Wool may be a rare rural winner in the carbon emissions debate.
As a stable product that maintains its chemical form for a very long time, one researcher believes it could be a valuable livestock “carbon sink” as pressure builds for farm systems to take into account carbon emissions.
Greenhouse gas researcher John Graham, who has been tracking the movement of gases and carbon within crops and pastures, said the carbon content of wool was quite high – "something like 20 per cent".
Mr Graham told producers at a recent field day at Hamilton rough figures suggested on an average farm, tree plantations covering about 10pc of the property could be enough to offset carbon emissions from livestock run on the property.
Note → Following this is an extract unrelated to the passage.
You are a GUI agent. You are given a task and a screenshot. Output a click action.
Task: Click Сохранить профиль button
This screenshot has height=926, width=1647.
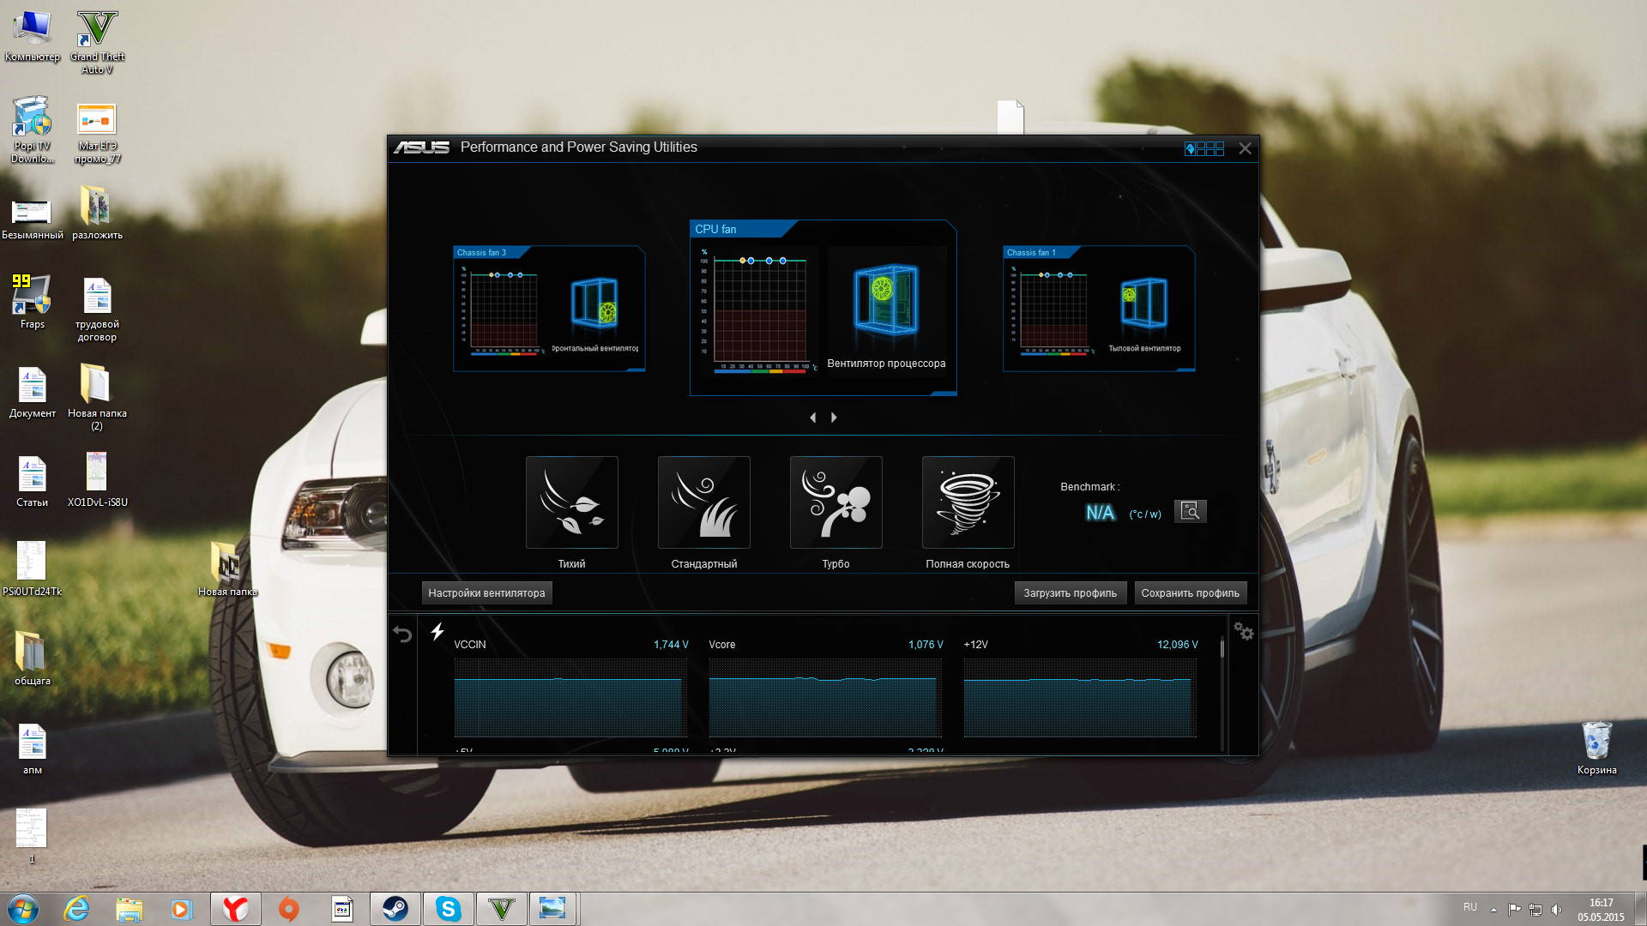pyautogui.click(x=1190, y=593)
He’s now looking into the implications for pastures but said monitoring greenhouse gases such as nitrous oxide and carbon dioxide within a living system had proven to be very complicated science.
His research uses data from small controlled carbon monitoring enclosures currently set up at the Hamilton Pastoral and Veterinary research station.
The chambers monitor carbon dioxide readings every half hour.
"When a plant is growing you can see the carbon it is using during the day and the carbon dioxide it releases during the night," Mr Graham said.
"We flush the chamber with a known quantity of gas and measure with a precise laser instrument just what comes out after a certain period of time and we naturally take soil samples as well."
To take away the effect the small enclosure may have, small fans keep outside air circulating through the system and automatic vents also open and close regularly.
Mr Graham said research based on data from the chambers has so far shown there was no significant greenhouse gas difference between high and low fertiliser regimes for pastures.
"You would think that the high producing pasture would be putting in more carbon than the low fertility system but that hasn’t been the case," he said.
In fact it appeared that lighter soils low in carbon may be able to build up their carbon over time but on the heavier soils at the Hamilton research site there had been no significant difference - even within a trial that had been running the fertility down over 25 years.
Conveniently the research station houses a long-term phosphate trial and by monitoring pasture production from both the high and low fertility plots, Mr Graham can see no great difference.
That said he remains concerned for the consequences of ruminants in any carbon trading scheme as the methane emitted by sheep or cattle far outweighs any carbon that may be sequestered in the plants that animal has eaten.
"We need to come any negotiating table with solid figures to back up our position because a carbon trading scheme is on the way and the more positives we find such as wool, the better."